**Data section**:
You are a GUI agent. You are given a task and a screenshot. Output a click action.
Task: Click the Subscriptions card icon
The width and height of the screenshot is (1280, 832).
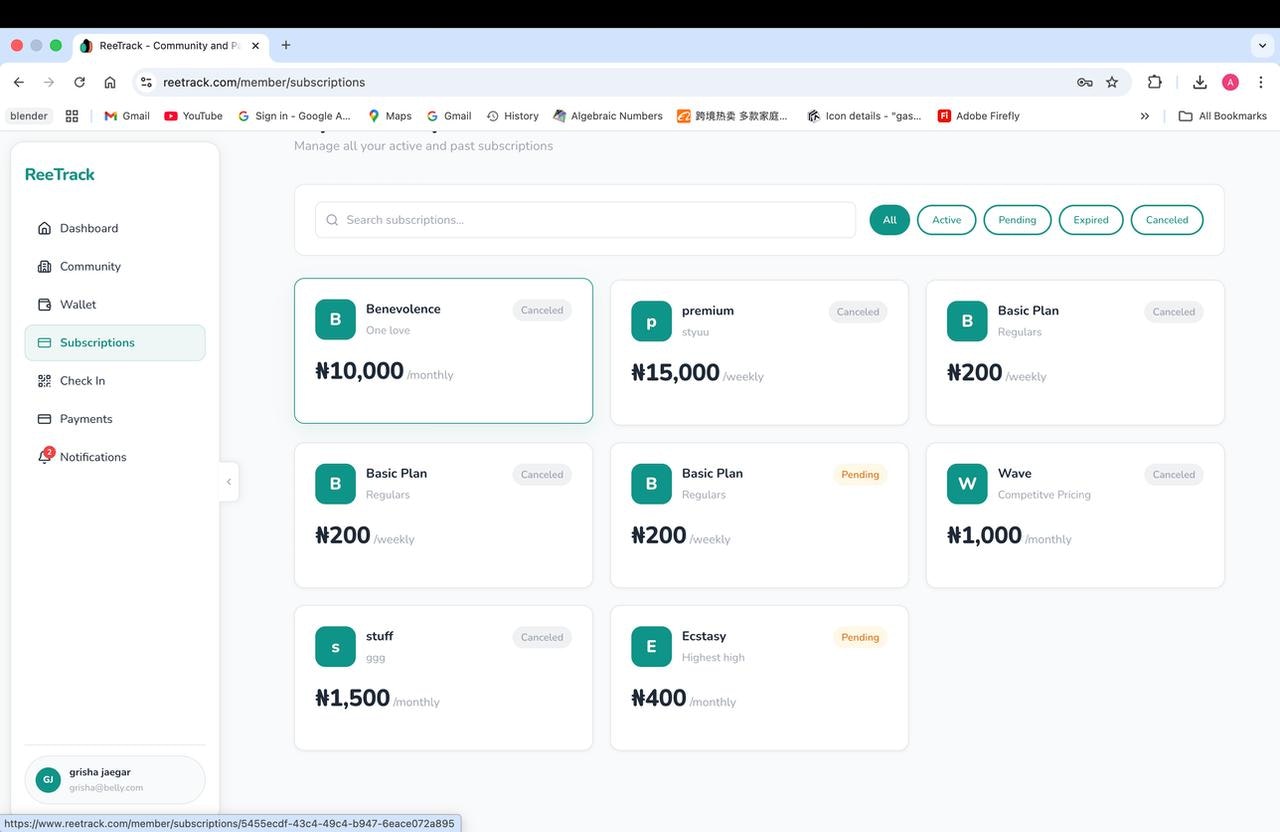click(44, 342)
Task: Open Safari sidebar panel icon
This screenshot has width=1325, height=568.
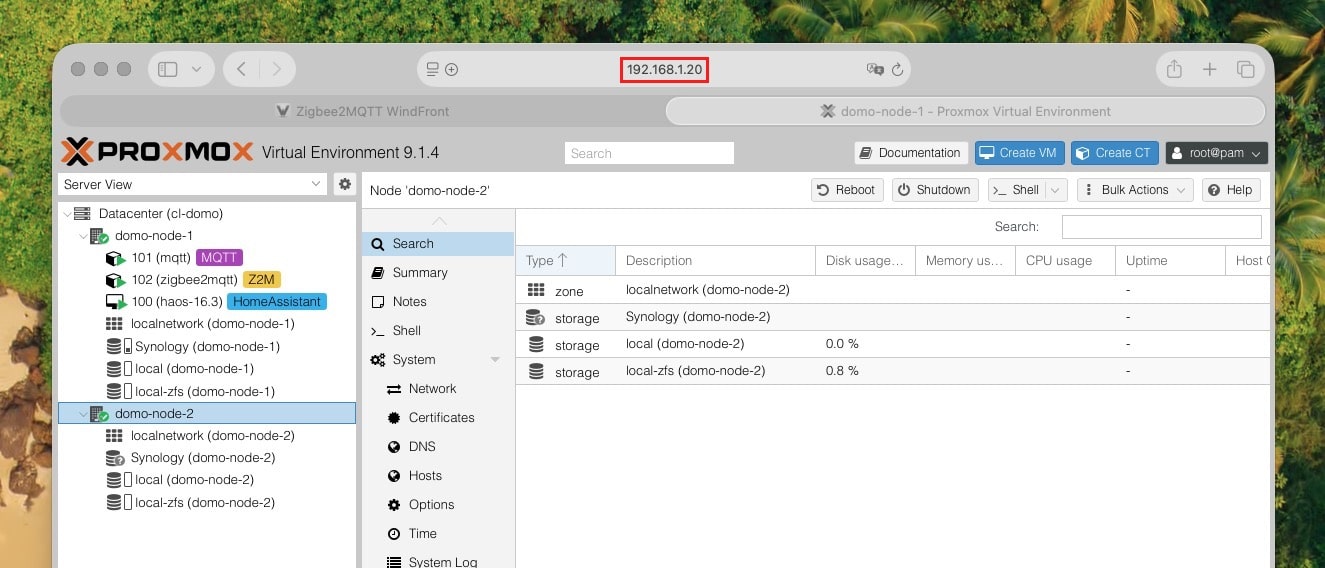Action: [168, 69]
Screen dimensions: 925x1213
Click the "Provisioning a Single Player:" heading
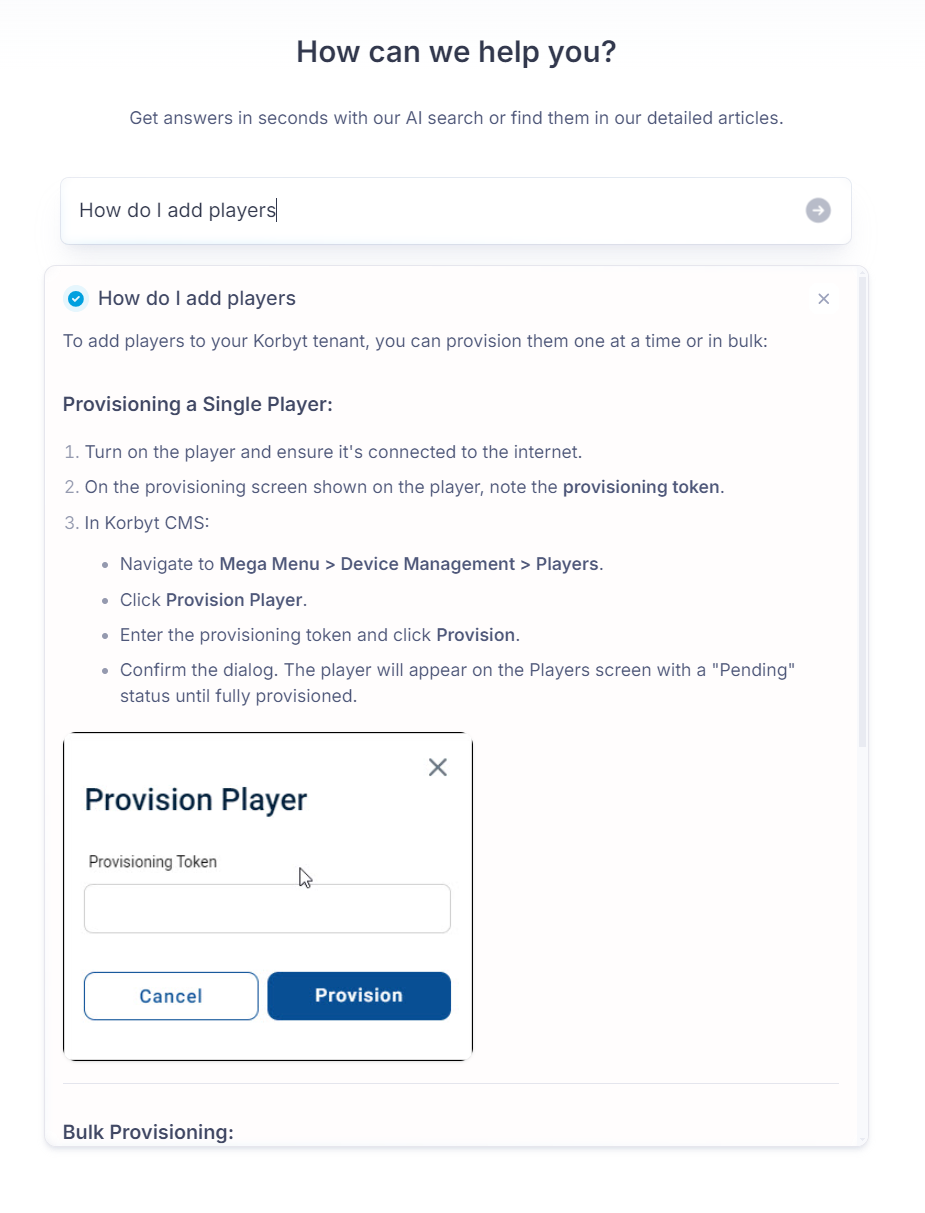[197, 404]
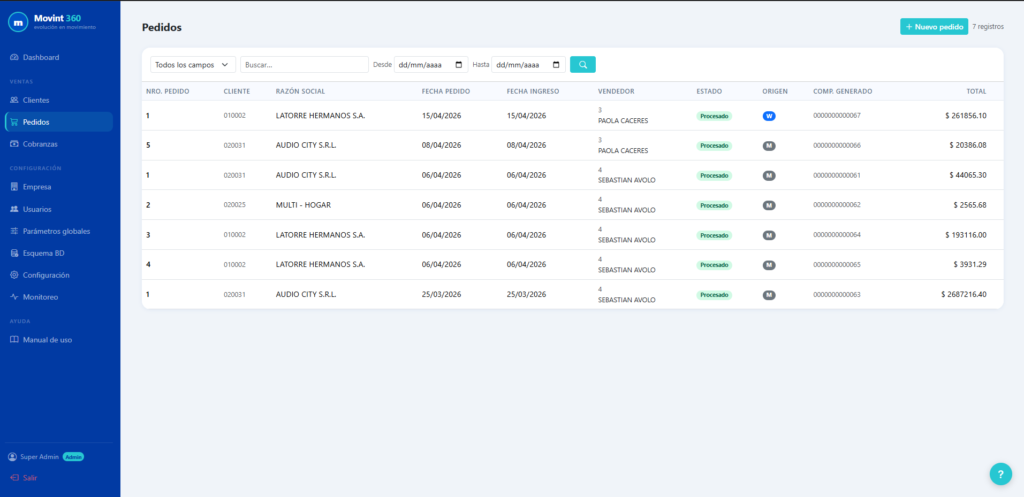Open the help question mark bubble
Screen dimensions: 1024x497
[999, 473]
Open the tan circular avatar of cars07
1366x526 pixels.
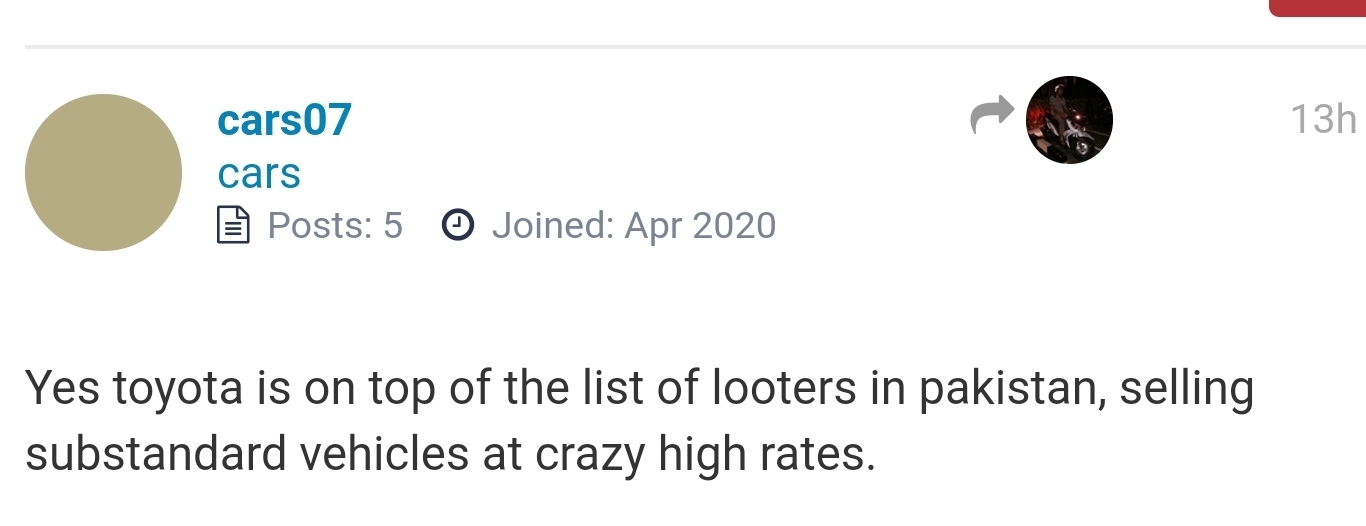pos(104,172)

**What the task asks**: The whole of the data needs to be copied word for word, though not its pictures.

**Answer area**:
You are a GUI agent. You are given a task and a screenshot. Output a click action.
Task: Click the Subscriptions card icon
The width and height of the screenshot is (1280, 832).
click(44, 342)
Task: Open Safari sidebar panel icon
This screenshot has width=1325, height=568.
Action: [168, 69]
Screen dimensions: 925x1213
Click the "Provisioning a Single Player:" heading
[197, 404]
Open the help question mark bubble
Screen dimensions: 1024x497
[999, 473]
Open the tan circular avatar of cars07
1366x526 pixels.
pos(104,172)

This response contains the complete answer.